JuliaCon 2025

In high-performance computing, reducing complexity for domain scientists is crucial. Performance portability enables a code base to be executed on heterogeneous architectures with zero code changes. In addition, for many scientific applications the ability to scale from one to many processors is necessary. cuNumeric.jl tackles these challenges by exposing a high-level array interface which automatically maps code onto available hardware by leveraging distributed kernels implemented in prior work - cuPyNumeric. cuPyNumeric uses nv-legate and Legion which provide abstractions to represent coherence and program structure in order to build a dependency graph before mapping to underlying hardware resources.

The centerpiece of cuNumeric.jl is the NDArray type.
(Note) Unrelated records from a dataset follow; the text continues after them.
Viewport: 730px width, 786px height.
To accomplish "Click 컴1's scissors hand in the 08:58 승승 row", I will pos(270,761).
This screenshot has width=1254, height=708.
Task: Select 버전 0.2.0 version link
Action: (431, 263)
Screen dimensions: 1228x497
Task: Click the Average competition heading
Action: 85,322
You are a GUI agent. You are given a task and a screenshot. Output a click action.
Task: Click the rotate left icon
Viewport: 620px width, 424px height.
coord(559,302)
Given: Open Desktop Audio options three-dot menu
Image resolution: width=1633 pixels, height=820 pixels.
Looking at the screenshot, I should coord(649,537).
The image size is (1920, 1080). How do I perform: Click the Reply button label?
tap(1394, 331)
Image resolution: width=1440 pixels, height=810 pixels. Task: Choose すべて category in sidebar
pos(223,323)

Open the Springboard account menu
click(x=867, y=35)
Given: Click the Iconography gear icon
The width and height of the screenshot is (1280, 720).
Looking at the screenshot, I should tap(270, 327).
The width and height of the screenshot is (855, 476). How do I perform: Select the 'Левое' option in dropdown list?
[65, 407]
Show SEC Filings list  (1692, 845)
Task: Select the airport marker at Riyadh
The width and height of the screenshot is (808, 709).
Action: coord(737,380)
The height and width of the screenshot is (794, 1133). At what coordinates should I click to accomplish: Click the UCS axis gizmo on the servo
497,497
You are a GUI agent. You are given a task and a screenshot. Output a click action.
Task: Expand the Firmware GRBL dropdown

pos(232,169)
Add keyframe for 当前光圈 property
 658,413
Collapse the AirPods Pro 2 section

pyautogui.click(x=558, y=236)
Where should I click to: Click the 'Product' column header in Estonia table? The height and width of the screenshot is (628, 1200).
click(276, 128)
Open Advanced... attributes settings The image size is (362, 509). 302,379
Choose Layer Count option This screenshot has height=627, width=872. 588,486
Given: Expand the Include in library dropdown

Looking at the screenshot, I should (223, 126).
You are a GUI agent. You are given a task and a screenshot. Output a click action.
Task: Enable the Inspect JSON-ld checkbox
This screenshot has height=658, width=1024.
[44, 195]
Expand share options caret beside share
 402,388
NDArrays are flexible, supporting arbitrary dimensions and integral data types while behaving like Julia Arrays. However, a key advantage is that data can be split across available hardware resources on a distributed system. High level operations acting on NDArrays are not executed immediately. Instead, cuNumeric.jl’s underlying C++ API translates these operations into asynchronous tasks, which are then scheduled and managed by the Legion programming system. This enables efficient load balancing across resources. The current cuNumeric.jl API implements common linear algebra operations like matrix multiplication and einsum and many unary and binary operations. Additionally it supports stencil based operations which are crucial for solving partial differential equations (PDEs) numerically.

In this talk we will describe the core technologies which enable cuNumeric.jl, provide an overview of the API and demonstrate the scaling of a stencil based PDE solver, Monte Carlo integration and common kernels like SGEMM.